Incertidumbres de este tipo resultan bienvenidas toda vez que exponen el texto a múltiples posibilidades de interpretación que no pueden resolverse filológicamente. Pero lo que de un modo mucho más insistente reclama una relectura y una reinterpretación es la presencia en este libro de una serie de temas que parecen haber sido permanentemente relevantes durante el siglo pasado, a pesar de –o quizá incluso debido a– los cambios radicales en las situaciones históricas acerca de las que, como cuestiones, todavía reaparecen con insistencia: las más notables son la dialéctica del amo y el esclavo y el infame «fin de la historia» (aunque la «conciencia infeliz» y el «alma bella» todavía están muy presentes entre nosotros, además de otros marcadores conceptuales, como espero demostrar más adelante)[3].
Pero lo que hoy hace que para nosotros estos momentos textuales adquieran un interés renovado es tanto su forma como su contenido: pues la propia heterogeneidad del libro los protege de ser completamente asimilados a alguna dimensión homogénea del pensamiento y del discurso filosófico.
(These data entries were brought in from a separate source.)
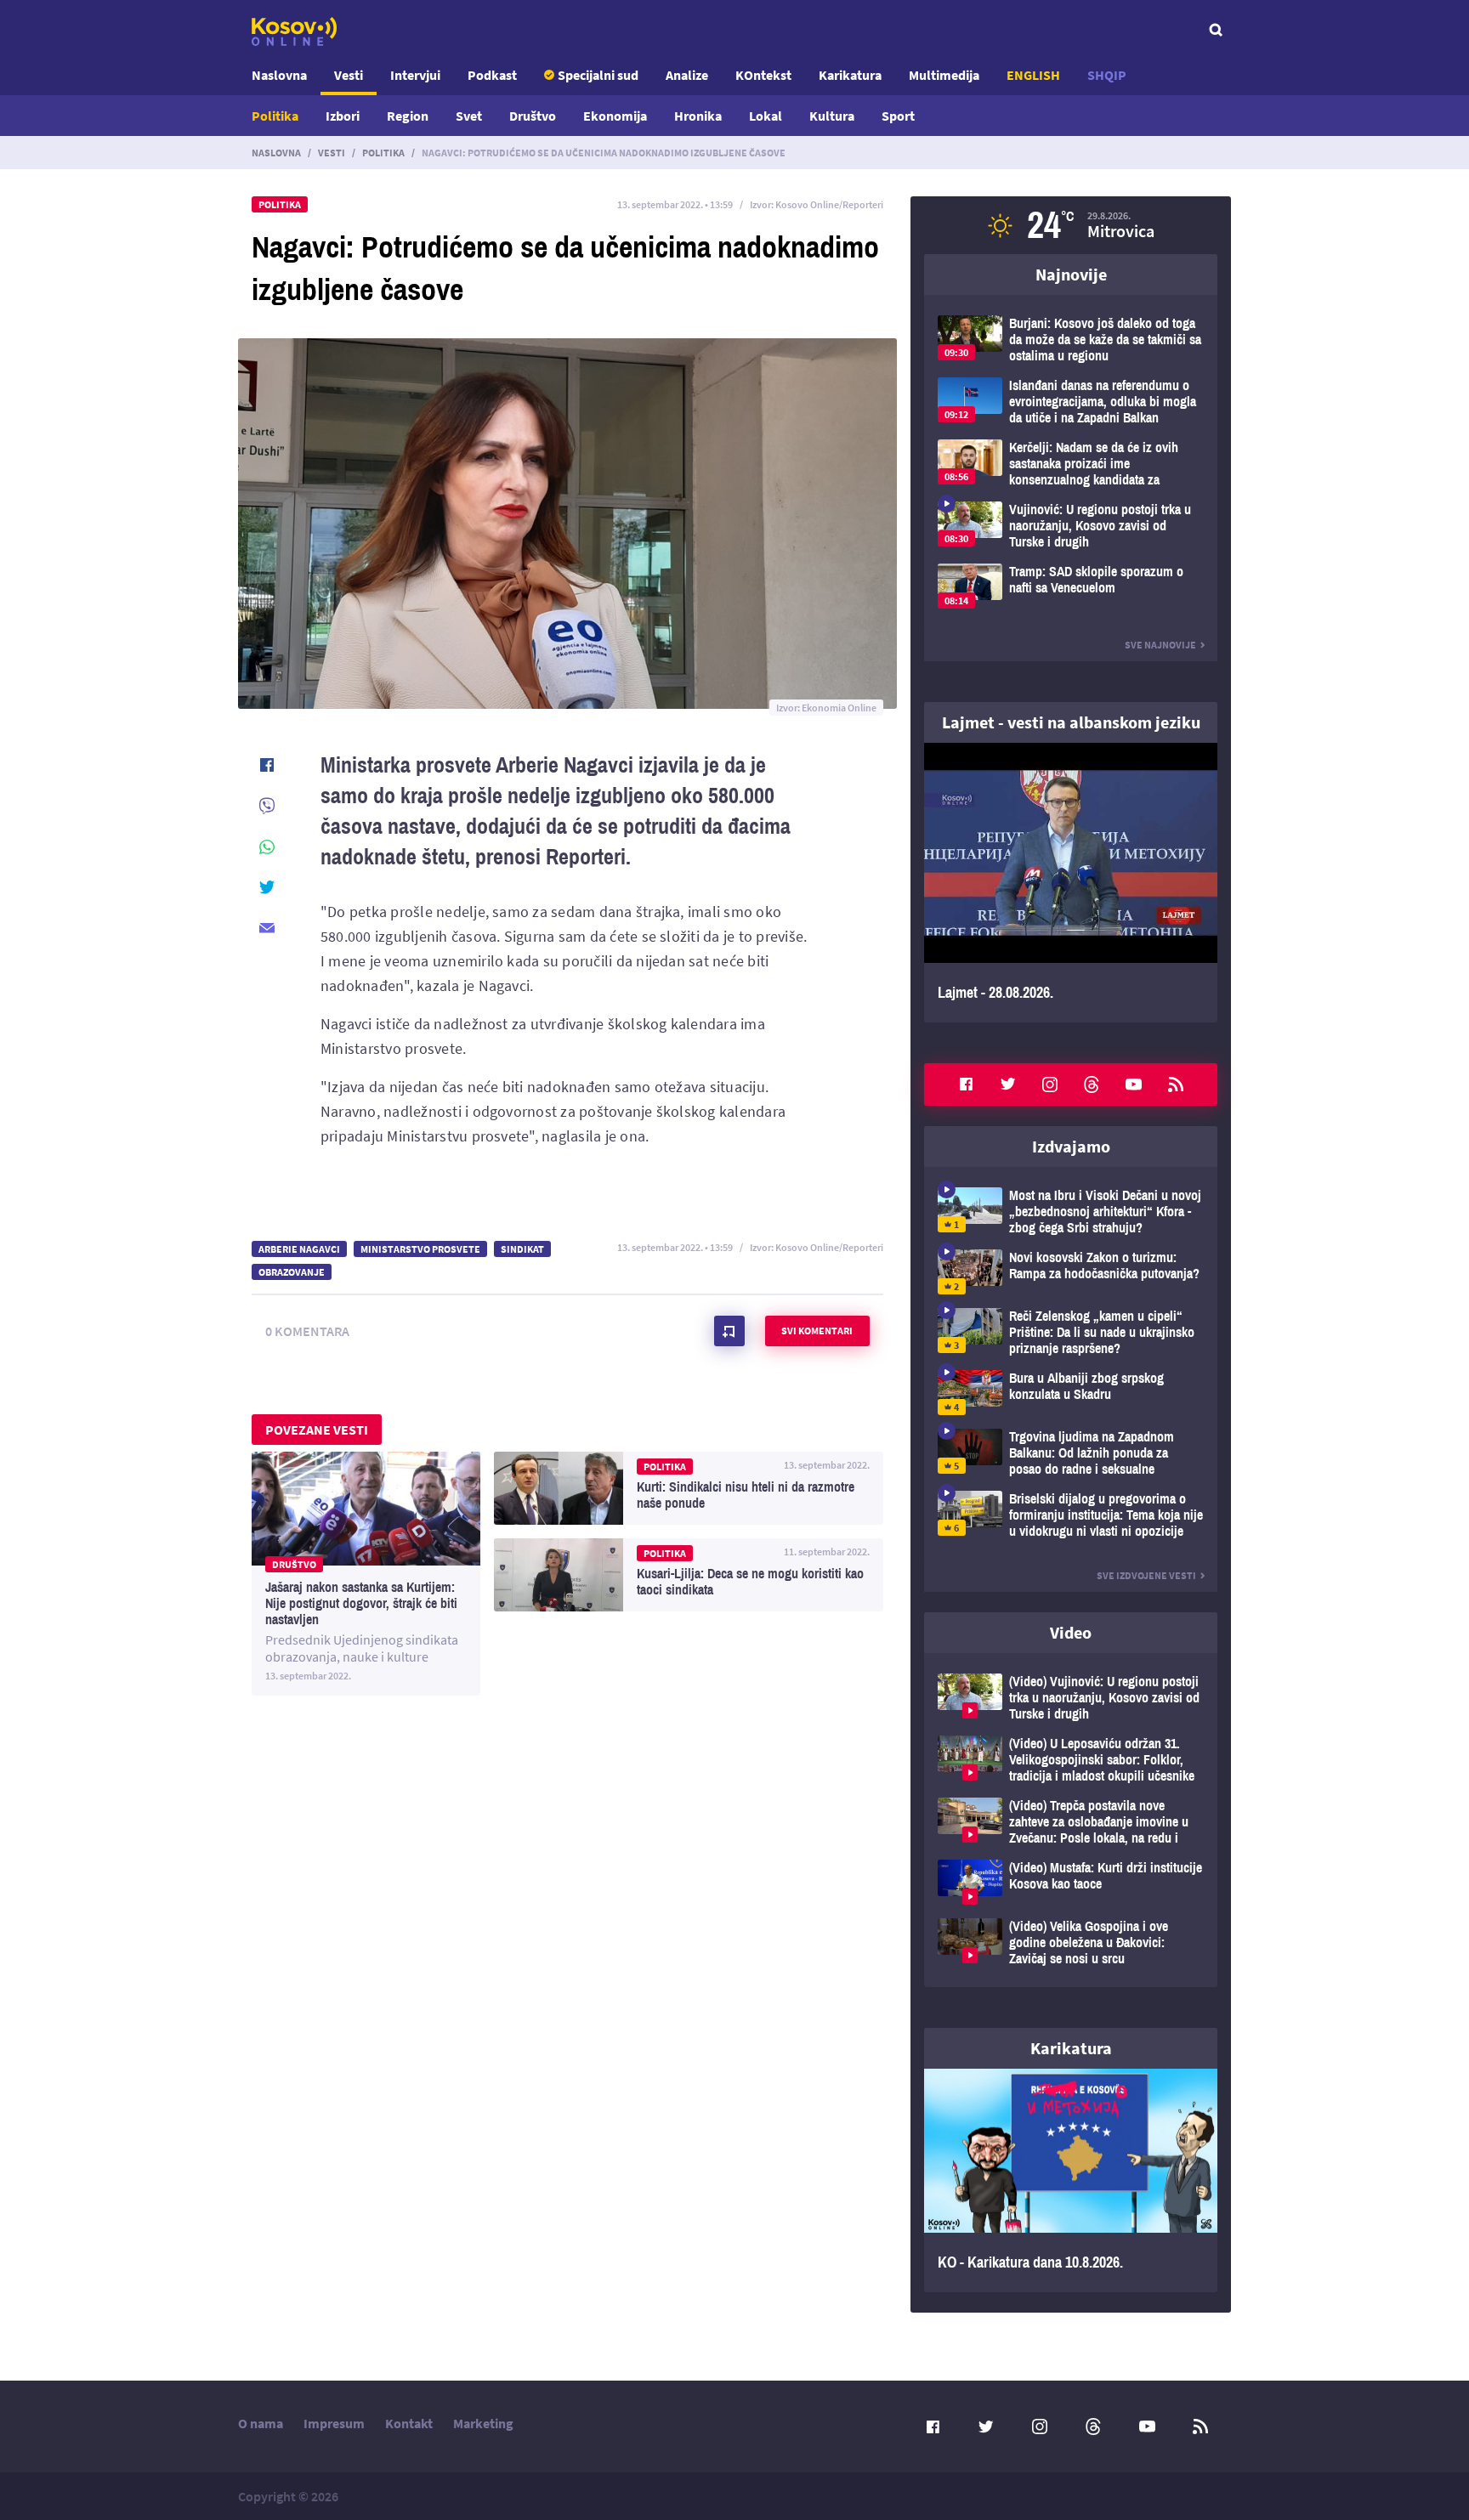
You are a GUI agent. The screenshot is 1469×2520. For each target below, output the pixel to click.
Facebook (965, 1084)
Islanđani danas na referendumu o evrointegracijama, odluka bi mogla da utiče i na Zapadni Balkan (1071, 401)
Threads (1091, 1084)
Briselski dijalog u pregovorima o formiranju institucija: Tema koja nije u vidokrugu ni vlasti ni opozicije (1071, 1515)
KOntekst (763, 74)
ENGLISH (1033, 74)
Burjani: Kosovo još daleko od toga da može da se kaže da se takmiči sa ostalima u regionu (1071, 339)
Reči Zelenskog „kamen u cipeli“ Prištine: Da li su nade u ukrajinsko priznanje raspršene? (1071, 1332)
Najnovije (1071, 274)
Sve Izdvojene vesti (1146, 1575)
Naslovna (279, 74)
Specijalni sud (598, 74)
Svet (469, 115)
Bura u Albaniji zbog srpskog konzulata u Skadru (1071, 1392)
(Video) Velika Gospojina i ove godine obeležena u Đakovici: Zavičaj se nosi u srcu (1071, 1942)
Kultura (831, 115)
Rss (1175, 1084)
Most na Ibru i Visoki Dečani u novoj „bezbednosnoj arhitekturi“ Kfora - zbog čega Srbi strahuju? (1071, 1211)
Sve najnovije (1160, 644)
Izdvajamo (1071, 1146)
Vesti (348, 74)
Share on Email (267, 928)
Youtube (1134, 1084)
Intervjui (415, 74)
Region (407, 115)
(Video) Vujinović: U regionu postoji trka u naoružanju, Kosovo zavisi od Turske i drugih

No han podido ser transformados en posiciones filosóficas puras o coherentes, en ideas o conceptos identificables, en símbolos cosificados de los que poder decir que representan el pensamiento oficial de Hegel o su «posición» acerca de esto o aquello. Esto tampoco tiene que ver con la tan apreciada oscuridad de su escritura (en tanto que opuesta a la relativa lucidez de las lecciones que también han llegado hasta nosotros): en este punto el uso que Hegel hace de la frase ciertamente nos detiene; pero esta incertidumbre se presenta con más frecuencia en el uso que hace de la dialéctica; y debemos estar muy atentos al modo en que evocamos esta misteriosa entidad, y ser particularmente recelosos a propósito de su retraducción en uno de esos conceptos puramente filosóficos (la «unidad de los opuestos», por ejemplo), pues la propia dialéctica surgió para frustrarlos o interrumpirlos, para desplazarlos o deconstruirlos, pero también para ponerlos de nuevo en marcha. Afortunadamente, la propia Fenomenología presta más atención a este aspecto que sus obras posteriores, y el origen de su famosa dificultad no es solo su reluctancia a pronunciar la palabra «dialéctica» o a dotarla de la densidad y sustancialidad de un nombre o de un método, sino también las complicadas maniobras con las que intenta evitar adoptar una postura al mismo tiempo que la expone.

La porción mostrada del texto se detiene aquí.